*** Opening Source information ***

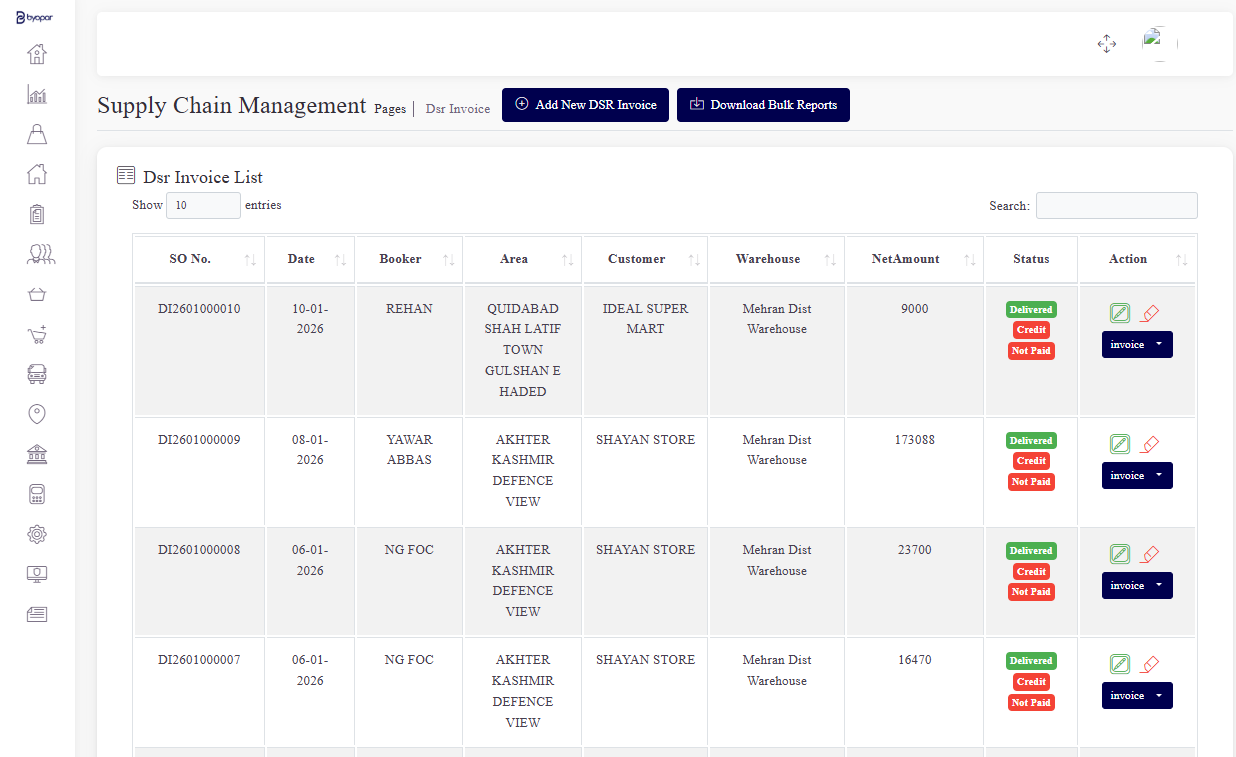Toggle the Delivered status badge on DI2601000010
Image resolution: width=1236 pixels, height=757 pixels.
(1031, 309)
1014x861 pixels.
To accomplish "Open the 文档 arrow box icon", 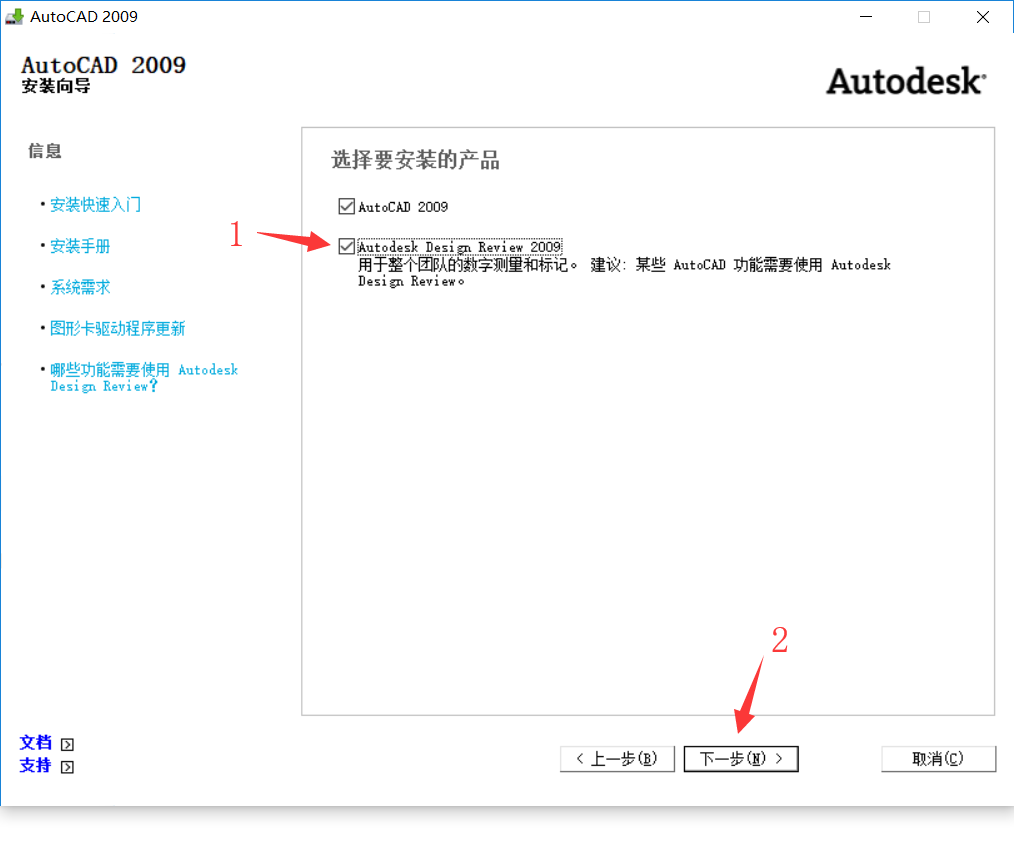I will click(67, 744).
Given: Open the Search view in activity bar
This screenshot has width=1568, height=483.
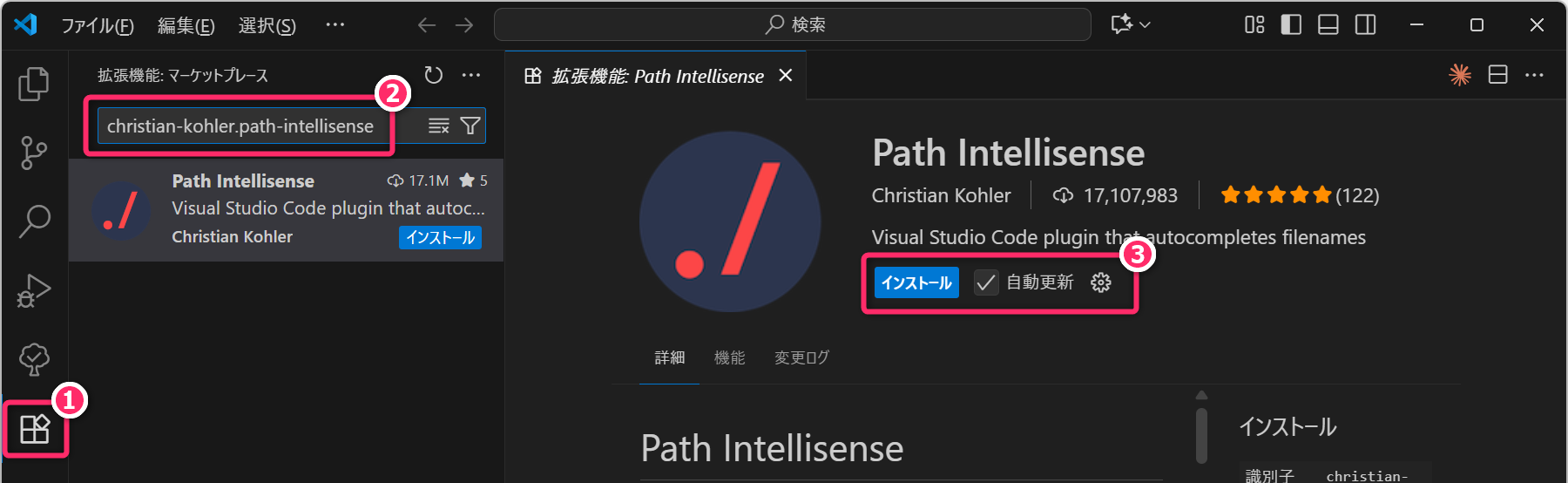Looking at the screenshot, I should point(34,221).
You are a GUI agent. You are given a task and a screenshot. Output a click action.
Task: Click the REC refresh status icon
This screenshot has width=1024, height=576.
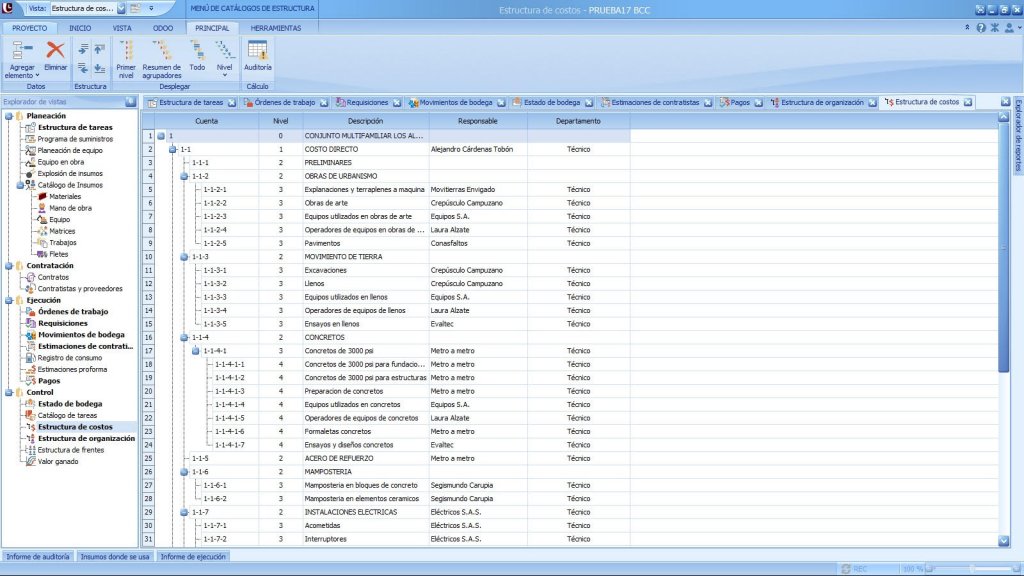pyautogui.click(x=845, y=569)
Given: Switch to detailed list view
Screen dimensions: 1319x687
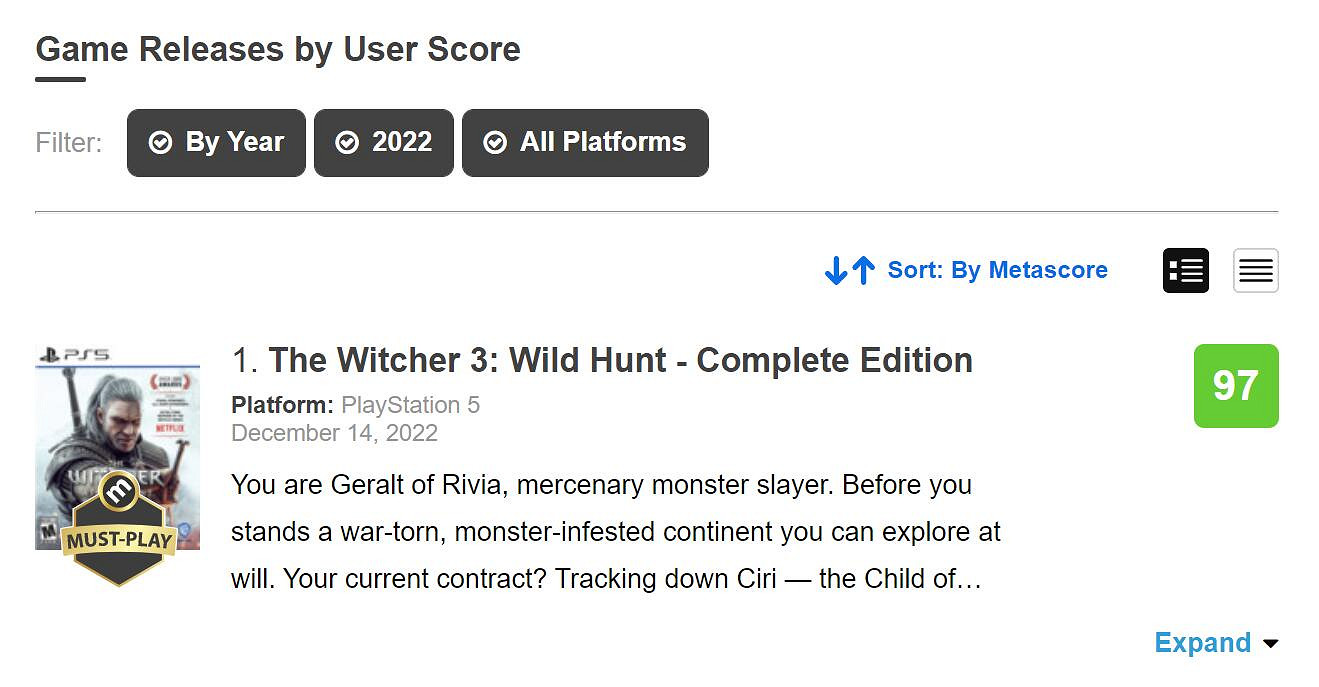Looking at the screenshot, I should (x=1185, y=270).
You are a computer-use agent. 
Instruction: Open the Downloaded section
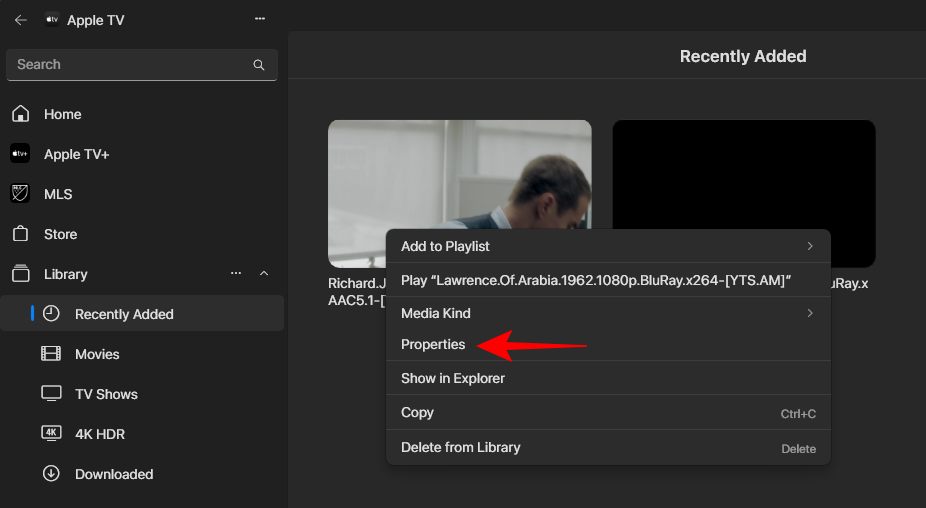113,474

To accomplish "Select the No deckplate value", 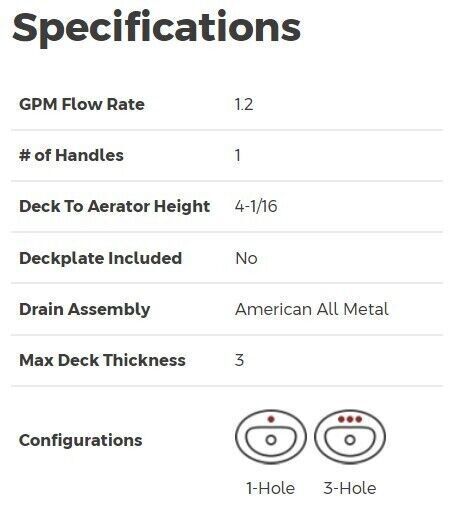I will [x=246, y=258].
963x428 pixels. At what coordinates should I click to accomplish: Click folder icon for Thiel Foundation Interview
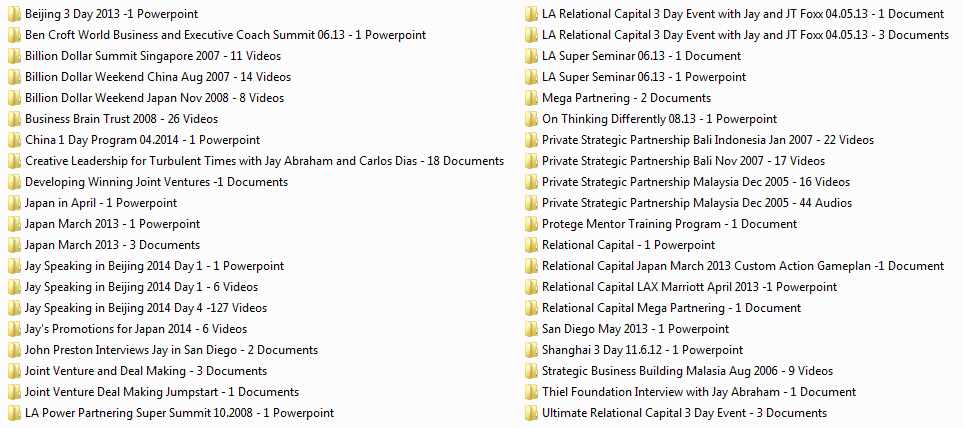point(531,392)
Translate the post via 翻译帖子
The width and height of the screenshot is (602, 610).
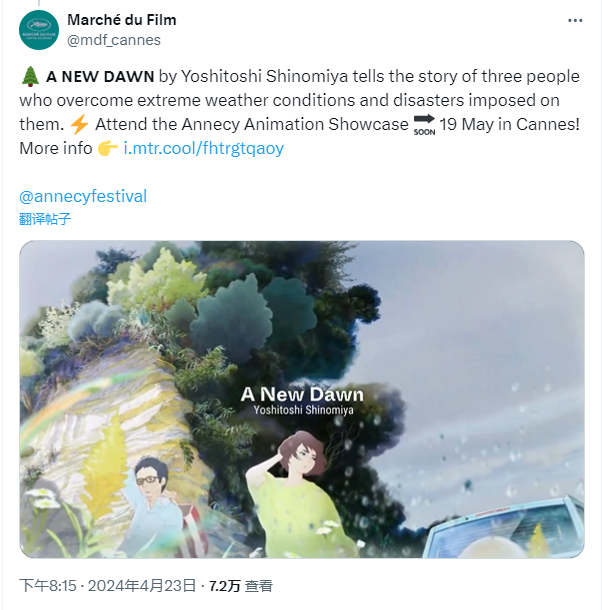click(x=45, y=219)
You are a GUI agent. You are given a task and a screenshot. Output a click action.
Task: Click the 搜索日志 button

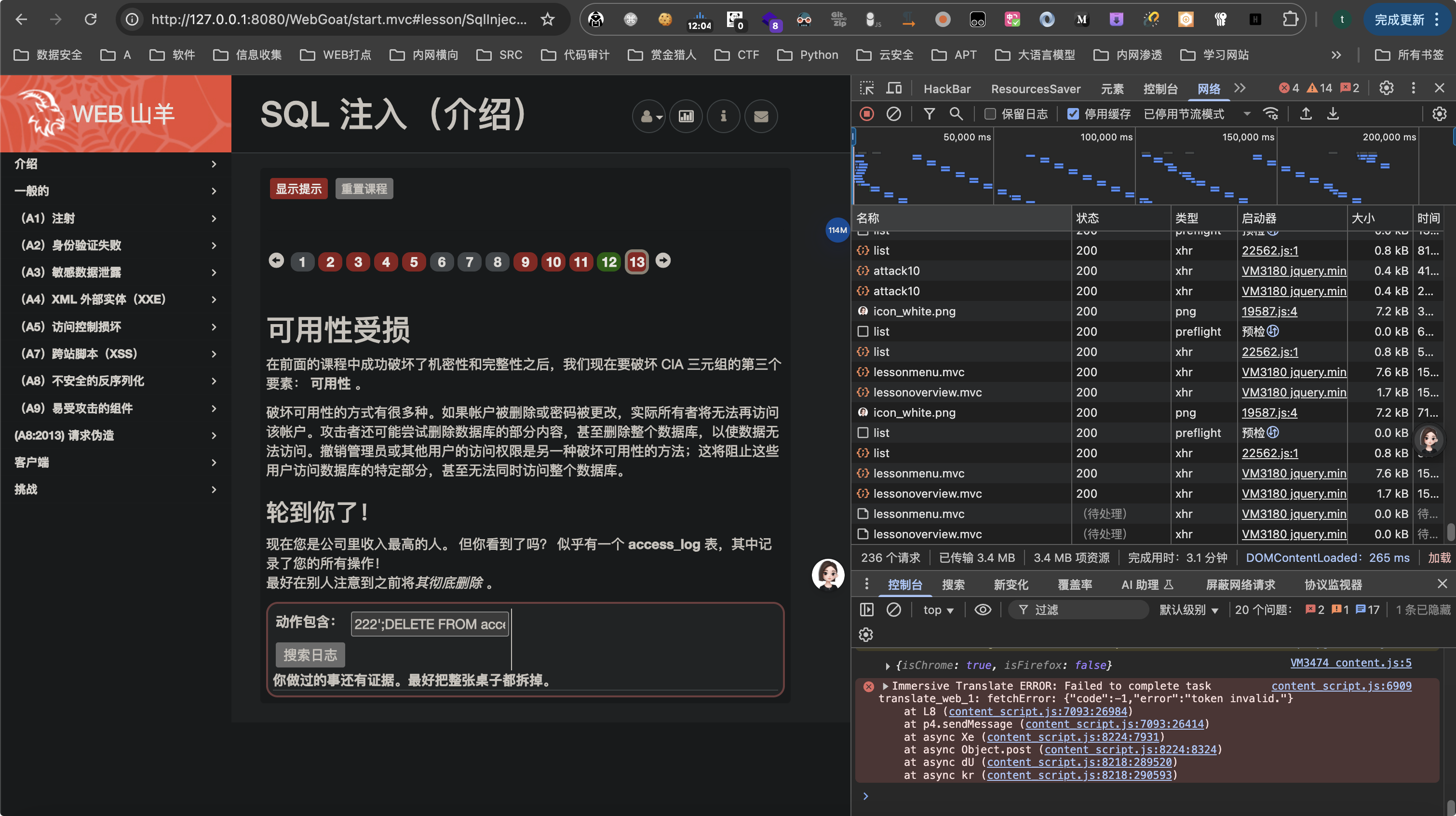coord(310,655)
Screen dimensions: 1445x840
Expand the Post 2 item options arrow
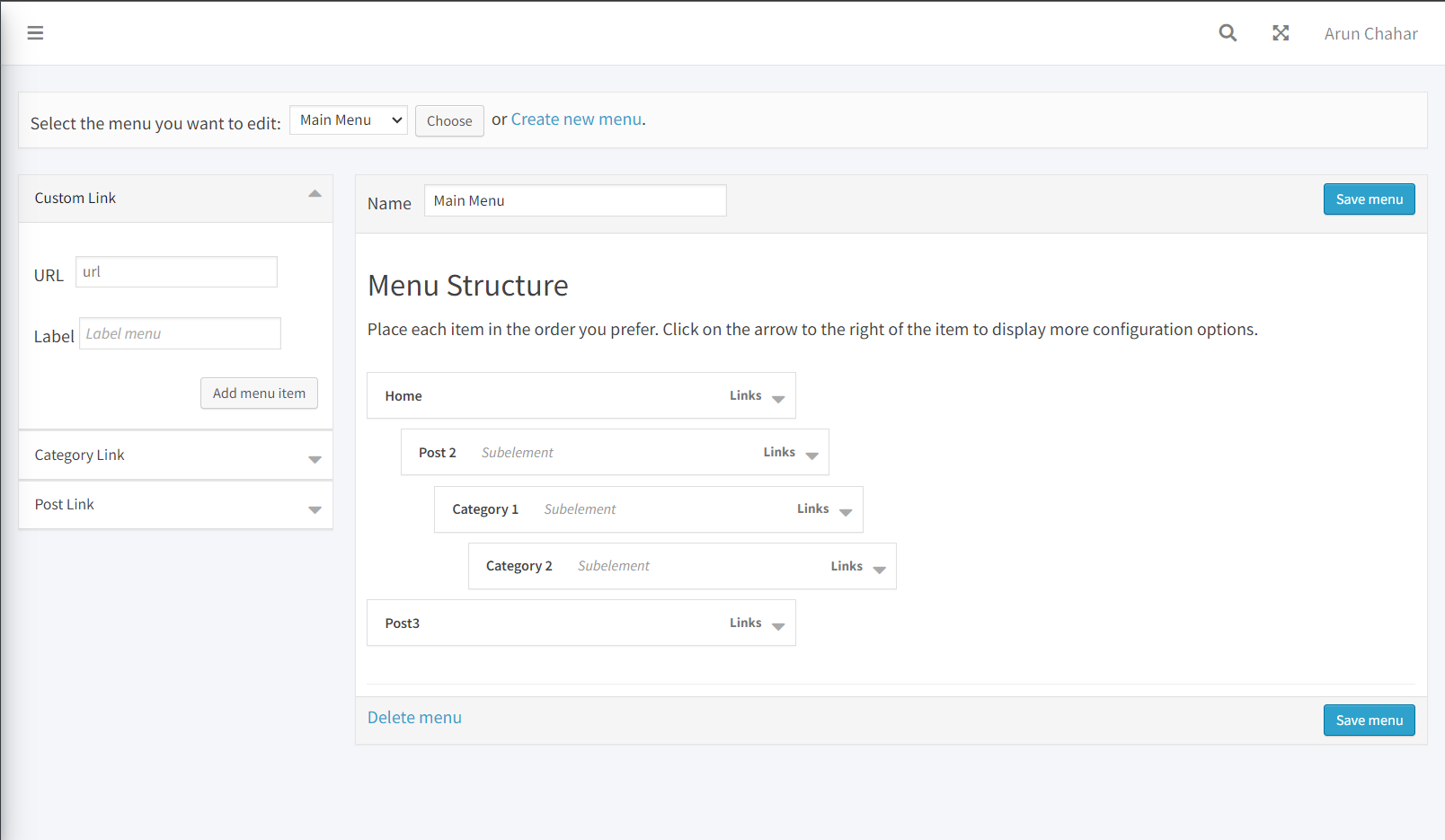(811, 455)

*** Closing Source information ***

## [Assignment]
With the pictures left out, copy exactly the lines above from the line containing "963x428 pixels. At" through the last line of the entries.

## [Answer to this exercise]
963x428 pixels. At what coordinates should I click to accomplish: Click folder icon for Thiel Foundation Interview
point(531,392)
Translate the post via 翻译帖子
The width and height of the screenshot is (602, 610).
click(x=45, y=219)
You are a GUI agent. You are given a task and a screenshot. Output a click action.
Task: Click the 搜索日志 button

coord(310,655)
Screen dimensions: 1445x840
Expand the Post 2 item options arrow
(811, 455)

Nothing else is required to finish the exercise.